Regrettably, in spite of the wide range of collective third space and sociocritical literacy literature that is available in the education and sociology communities, there are still few examples about what these hybrid third spaces should look like in very traditional school settings. Tan and Barton outlined eight case studies about what hybrid third spaces look like in traditional classrooms, including examples from summer programs, but there is still work and discussions that need to be prepared to make this type of curriculum accessible to all teachers and students. Furthermore, the authors should have considered how blended learning could be utilized in urban schools to develop student agency and critical student discourses in the mathematics and science classroom. Although Tan and Barton detailed how students used computers to create digital movies, they did not consider how online interactions could empower students to generate digital hybrid learning spaces. Blended learning continues to expand in the United States with more than one million K-12 students enrolled in online courses in 2010 (Picciano, Seaman, & Allen, 2010). The question remains to be answered about whether blended learning will be able to become a transformative tool for urban youth in our largest cities in the United States.
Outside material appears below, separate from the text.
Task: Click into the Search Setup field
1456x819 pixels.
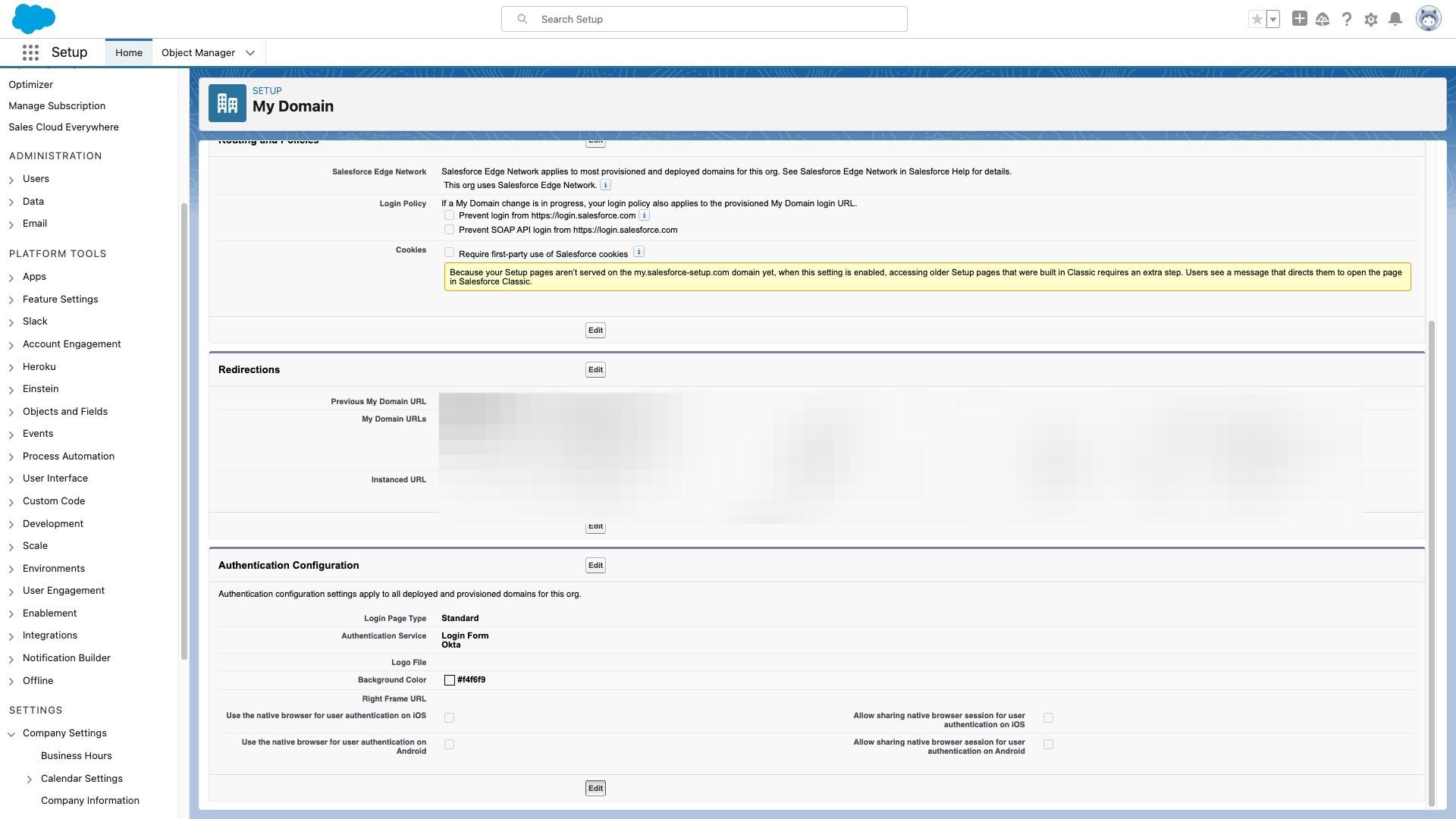Action: 713,19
Overall, Tan and Barton successfully developed a concise and powerful overview of how urban educators should integrate sociocultural and sociopolitical elements into mathematics and science instruction. The colorful examples and case studies provide mathematics and science teachers with illustrations that urban youth can become empowered and developed into critical actors within the contexts of hybrid third spaces. The theoretical underpinnings of hybrid third spaces are compelling, including the theoretical support from hybridity and social justice theories.
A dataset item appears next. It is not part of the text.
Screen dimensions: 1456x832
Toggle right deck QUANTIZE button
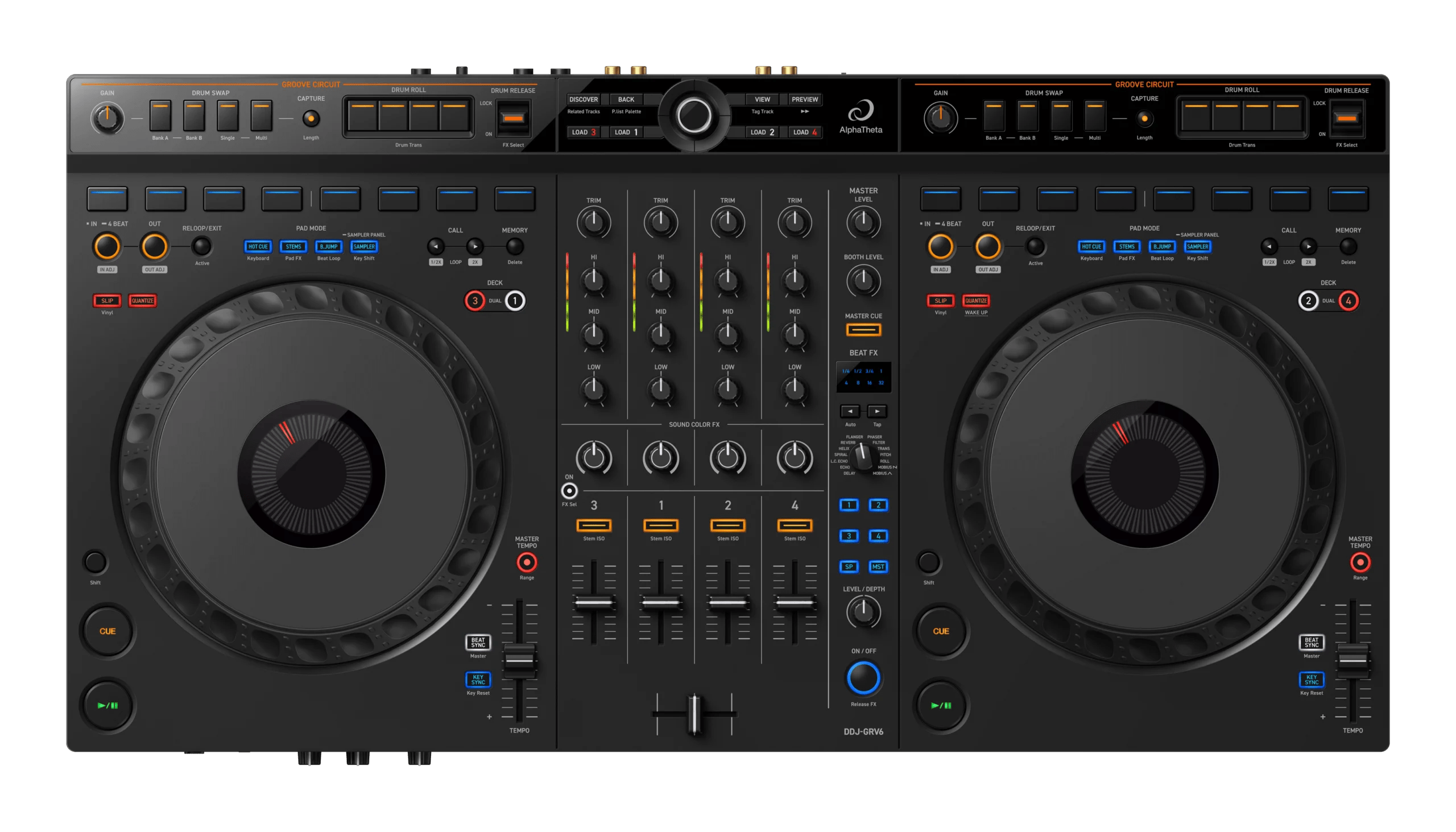pyautogui.click(x=976, y=301)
Practitioners, including inner city mathematics and science teachers, will likely have difficulty integrating the principles of critical discourses, agency, and hybrid third spaces into current standards-based curricula. Even so, Empowering Science and Mathematics Education in Urban Schools offers a bold step forward in helping educators to unravel the effects of the achievement and opportunity gaps. The authors’ noble efforts have generated a critical look at how “empowering learning environments” (p. 182) in urban schools garner “deeply meaningful [learning experiences]” for urban youth, while also developing “positive [math and science] identities” for these students (p. 183).